Her work earned her a scholarship to study at Columbia University. In 1936, she began a decades-long career as a public health nurse in Washington, D.C. Though she never married, relatives recall a profound love of children, which inspired her to establish clinics for unwed mothers, supervise school nurses, organize clubs for foster children, and teach Sunday school at her church.

"She always encouraged others to do better, to strive to improve themselves," longtime friend Cassie Cundiff wrote when Sally turned 100. "When she retired, she did private duty in homes and hospitals. There was no limit to her achievements."

Her humanitarian efforts continued late into her 90s, when she suffered major burns in a home accident. Until then, she continued to help seniors prepare their tax returns. The injuries led to her move to Fort Worth to be close to several relatives and then to the West Center about a decade ago.

"We are very proud of her, and if she had not had that accident, I think she would be more alert now," said Sally's great niece, Ruby Blaylock. "She just loved to care for people, and she took care of herself. She ate well and just had a different lifestyle."

At her birthday party, West Center receptionist Kenesha Graham described life in 1901, when William McKinley was president. That year, oil was discovered in Texas. There were 8,000 cars in the nation, and the speed limit was 10 mph, Graham said.

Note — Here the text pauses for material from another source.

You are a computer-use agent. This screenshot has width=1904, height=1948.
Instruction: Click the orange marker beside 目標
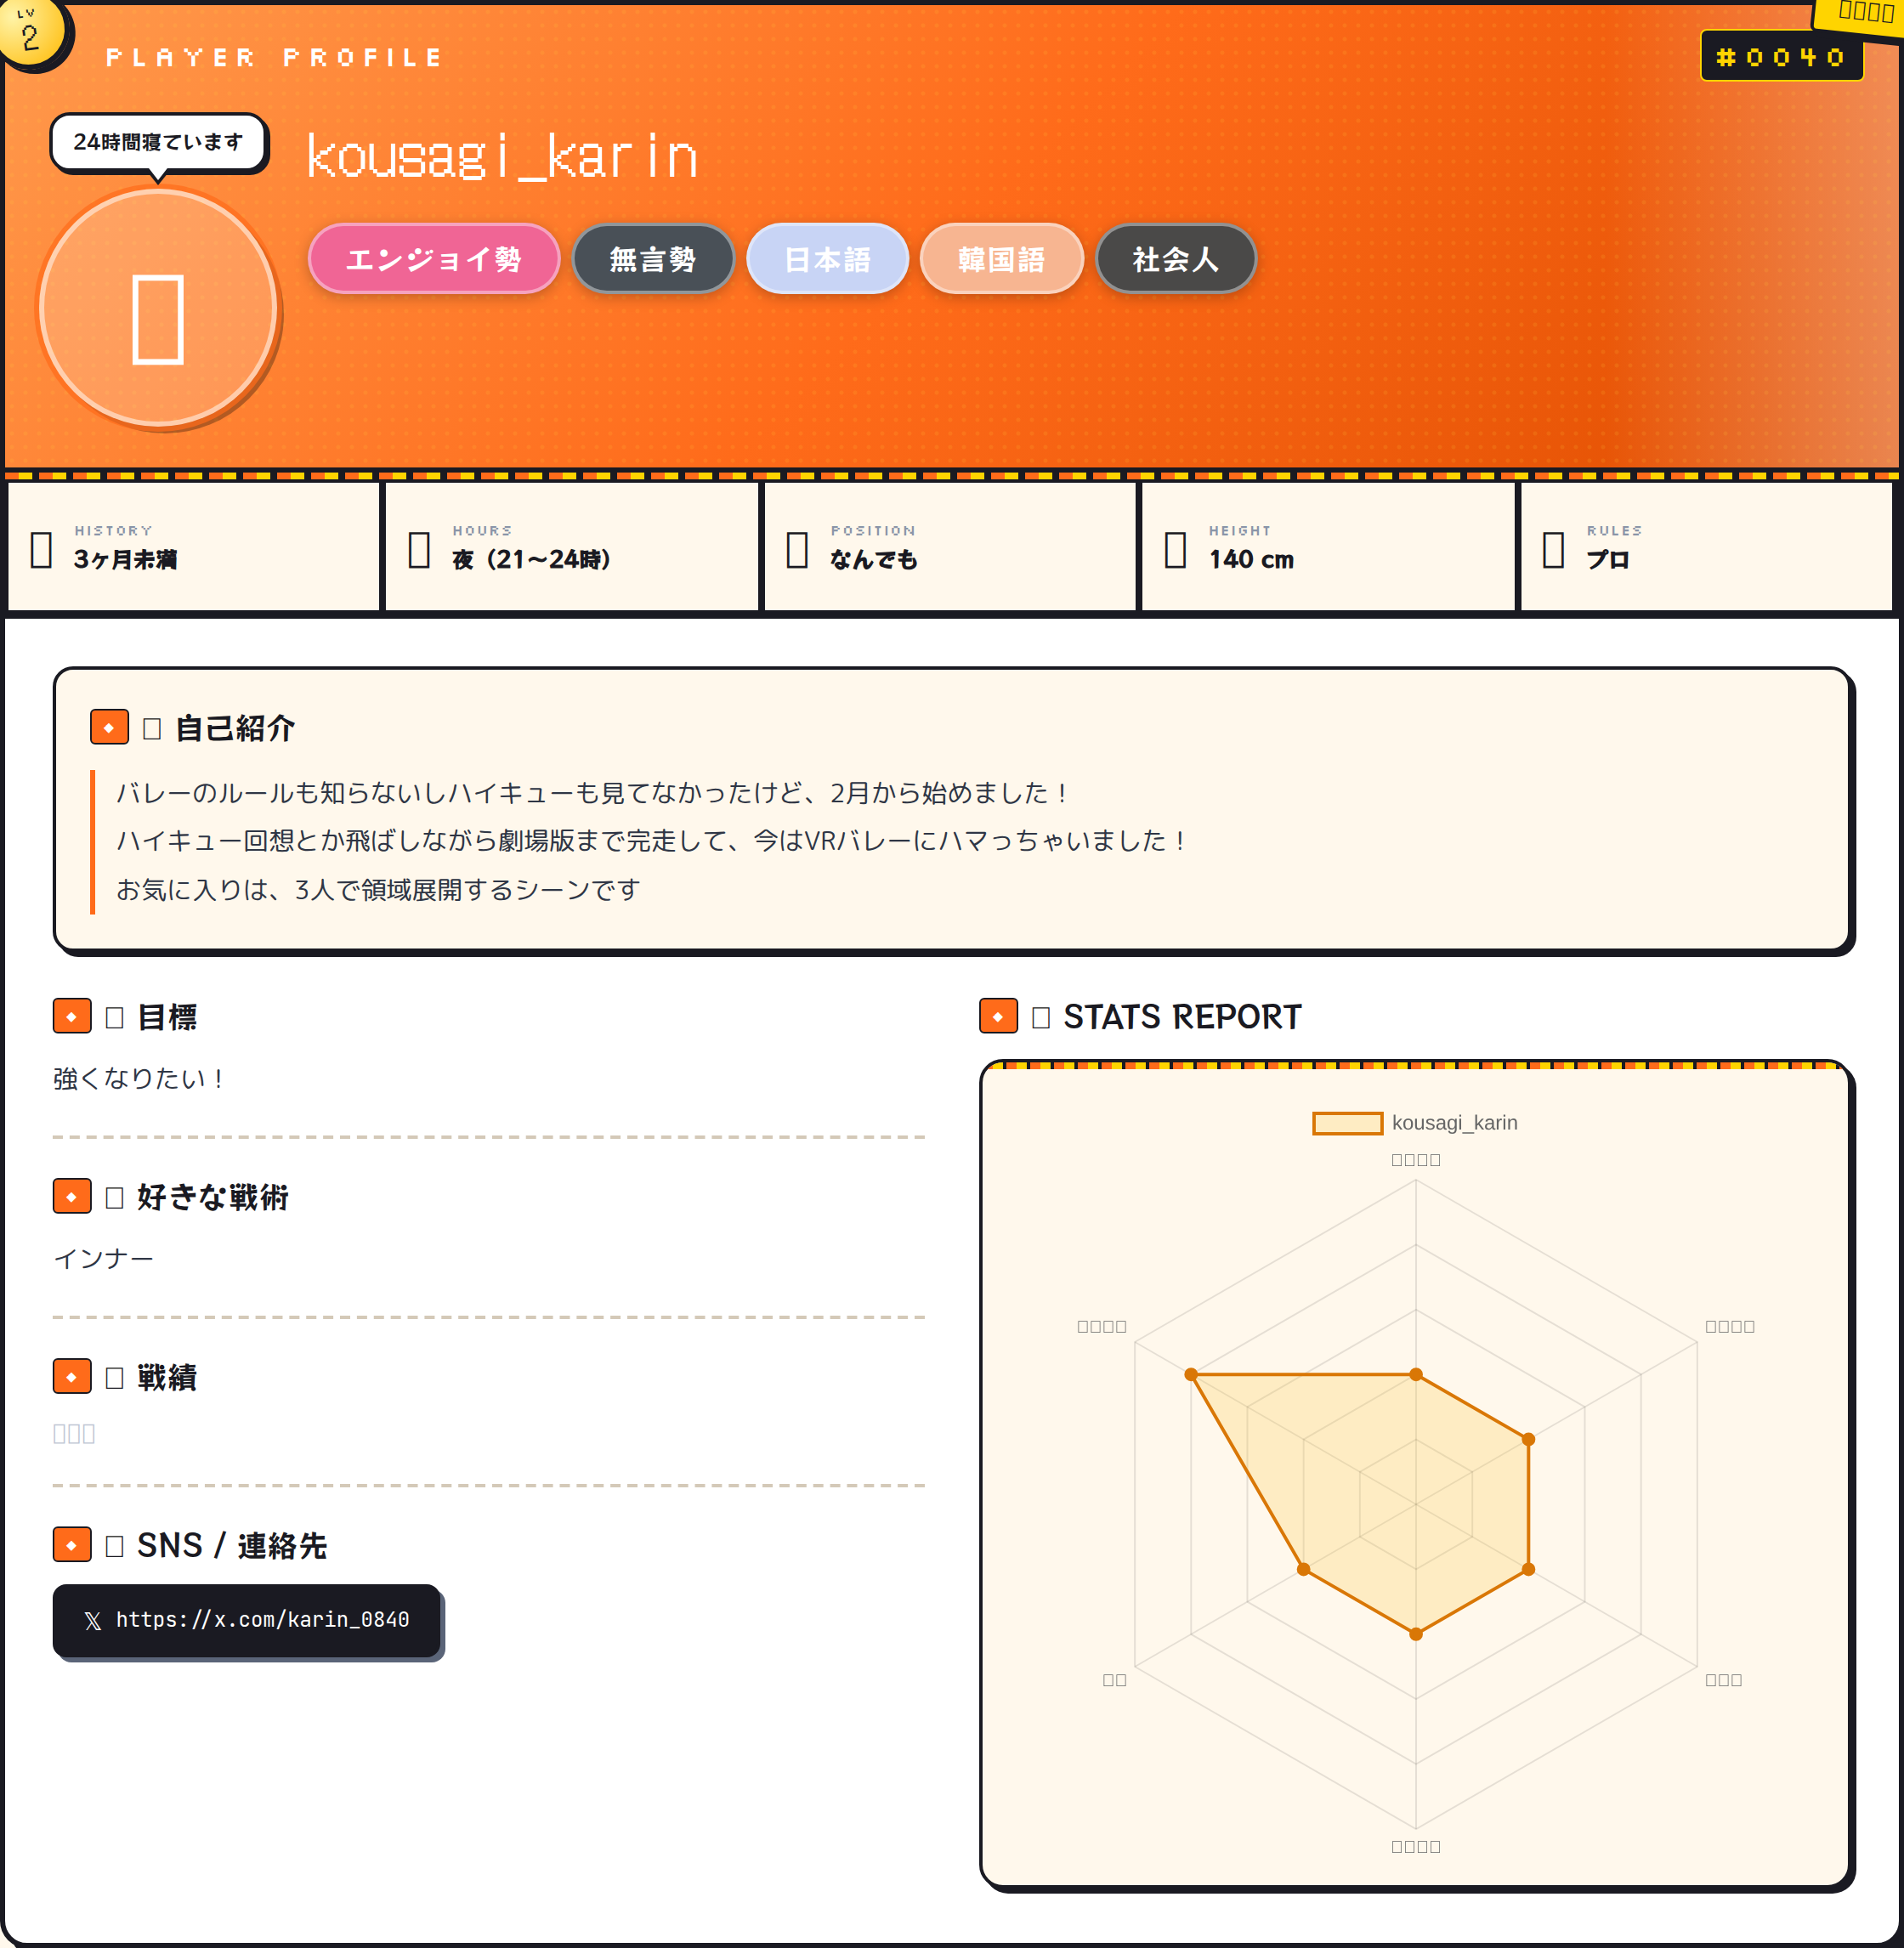pyautogui.click(x=72, y=1016)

Canned beer had yet to be invented.

"Every once in a while, she'll say, 'I'm going to heaven today,' and I'll think, well, maybe she will," said Sharp, the West Center supervisor. "It's time to get a list of people for her to say hello to once she gets there. But she hasn't yet."

Sally's physician, Dr. Kendra Belfi, also attended her party. There are some things, like Sally's long life, that can't be medically explained.

"She's just an amazing little lady," Belfi said.